TASK TO COMPLETE:
Below are records that should be duplicated exactly, with no image retained.

Stored data entries:
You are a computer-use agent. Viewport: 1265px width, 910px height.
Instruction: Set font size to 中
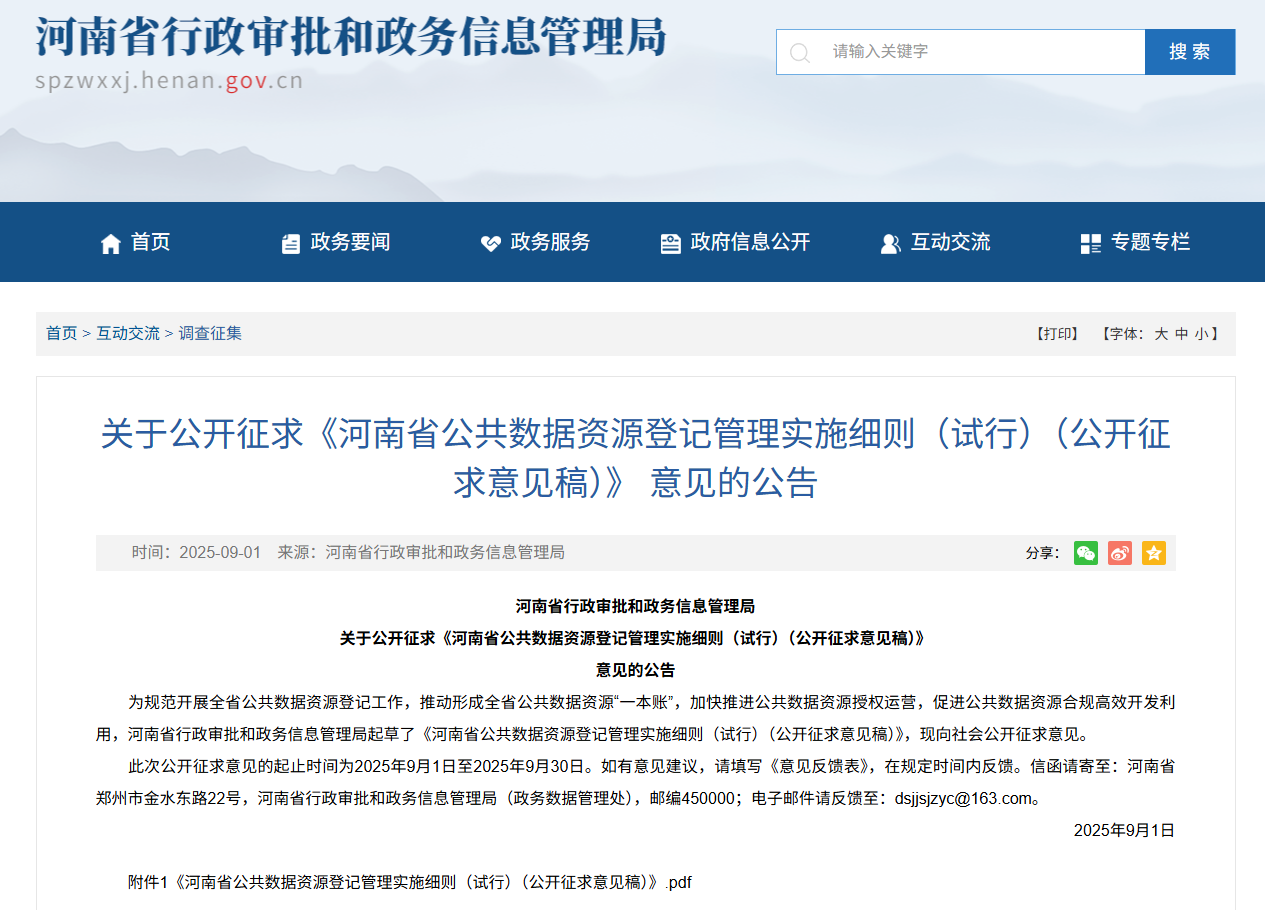1182,334
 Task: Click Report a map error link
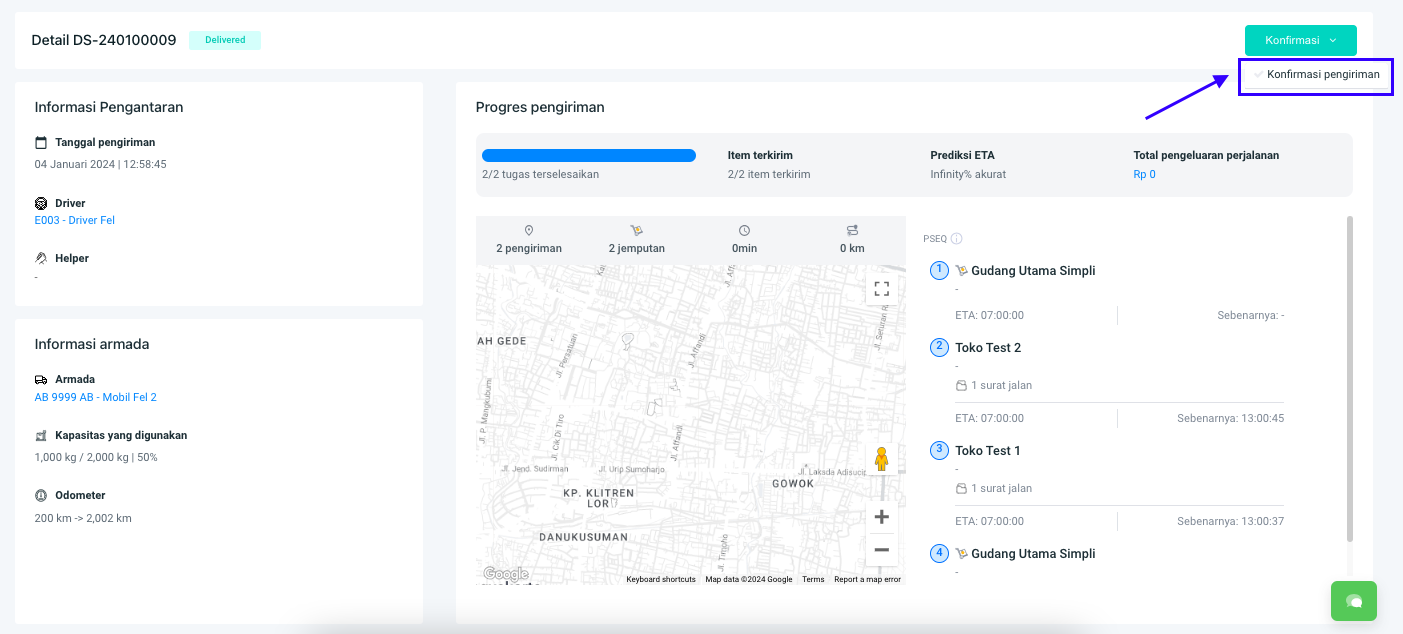[x=867, y=579]
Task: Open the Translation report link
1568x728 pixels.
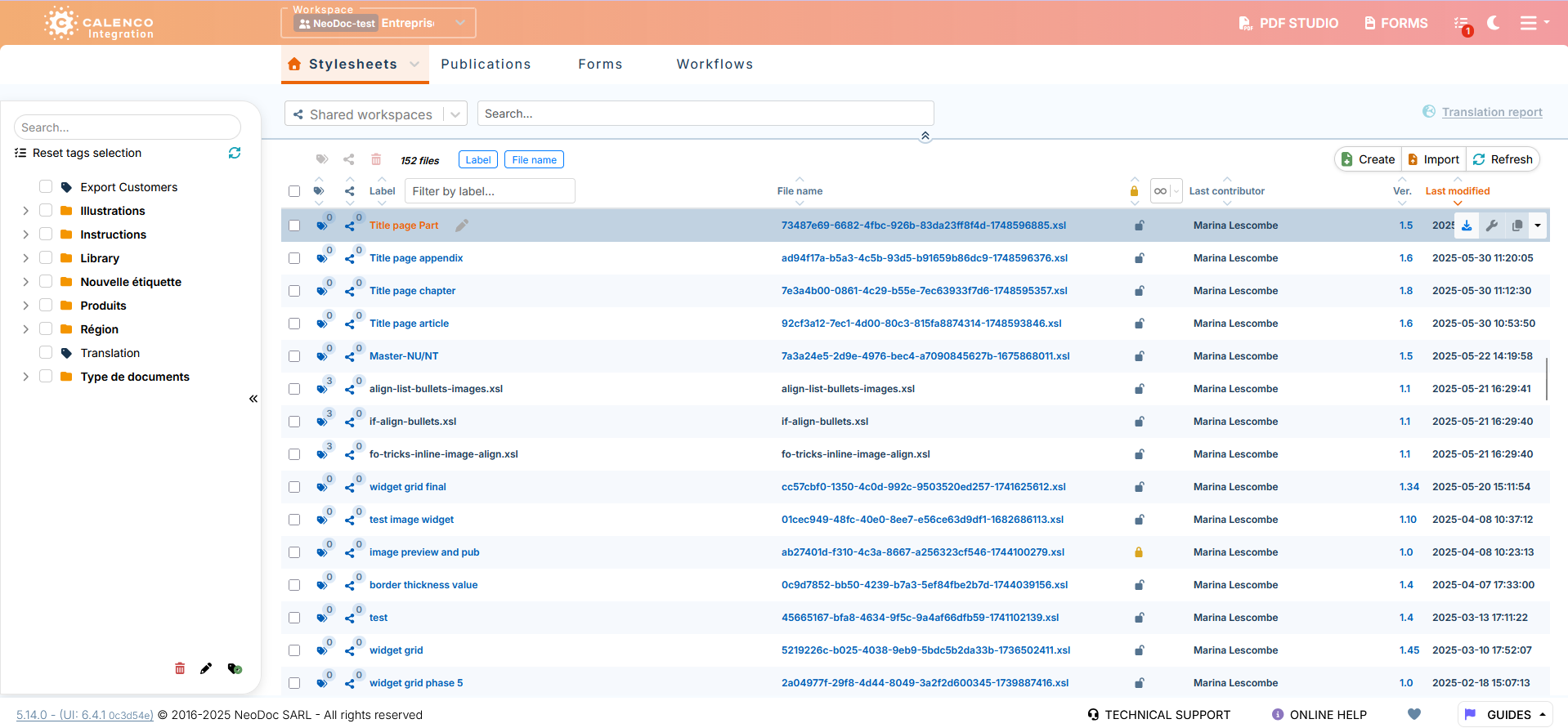Action: point(1491,112)
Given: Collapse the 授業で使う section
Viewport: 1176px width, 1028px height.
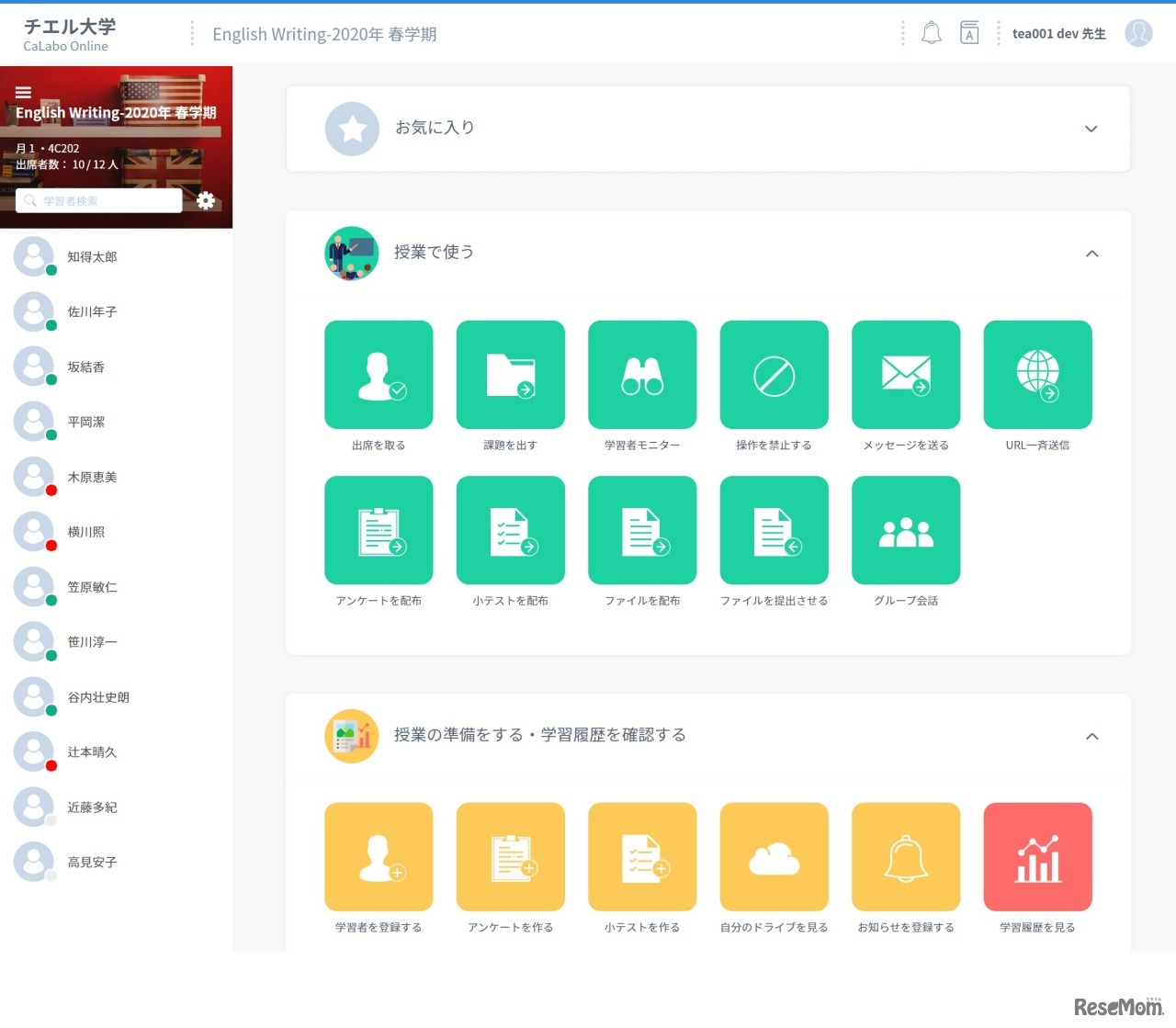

TASK RESULT:
You are a computer-use agent. Viewport: 1265px width, 910px height.
Instruction: Set font size to 中
1182,334
 Task: Click Report a map error link
[x=867, y=579]
Task: Open the Translation report link
1568x728 pixels.
Action: point(1491,112)
Given: Collapse the 授業で使う section
Viewport: 1176px width, 1028px height.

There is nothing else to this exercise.